— start of Text segment —

This doc contains low-level advice on SQL patterns that will help avoid errors and make queries more performant.

General Syntax

Our primary target is Amazon Athena, which is based off of Trino; Searching for topics on either of these DBs is a good way to debug syntax issues not mentioned the scope of this document. The Trino functions reference is particularly useful.

We use DuckDB for our unit tests, and it could be used as a datastore locally if desired. If there is a difference between DuckDb and Athena/Trino, we patch DuckDB with a user defined function. You can see some examples of this in the DuckDB DatabaseBackend. Hopefully you will not have to do this. If you do, we are probably interested in supporting it, so please reach out and let us know.

Dates

FHIR dates/times come across the wires as ISO 8061-formatted strings. To get them into actual timestamps, use the from_is08061_timestamp function as part of your query, and CASE to either date or timestamp.If you want to get a specific portion of a date, like a month or year, use the date_trunc function. An example use case:

 SELECT 
        date(from_iso8601_timestamp(dr.date)) AS doc_date,
        date_trunc('month', date(from_iso8601_timestamp(dr."context"."period"."start")))
            AS author_month,
    FROM documentreference AS dr

Arrays

For 90% of use cases, avoid array handling entirely! The core study exists to shield you from this. This is only relevant if you’re doing something that is fussy, or if you have a reason to work from raw FHIR objects in the database.

— end of Text segment —
— start of Dataset excerpt —

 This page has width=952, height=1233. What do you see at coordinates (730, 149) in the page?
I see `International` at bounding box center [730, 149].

— end of Dataset excerpt —

# Exercise 1:
Write out everything in the SQL guide from "General Syntax" down to "is particularly useful.".
# Exercise 2:
According to the SQL guide, why can most users skip array handling entirely? Answer in one to three sentences.

# Expected answer 1:
General Syntax

Our primary target is Amazon Athena, which is based off of Trino; Searching for topics on either of these DBs is a good way to debug syntax issues not mentioned the scope of this document. The Trino functions reference is particularly useful.

# Expected answer 2:
Most users can skip array handling because the core study exists to shield them from it. Arrays matter only when doing something fussy or when there is a reason to work from raw FHIR objects in the database.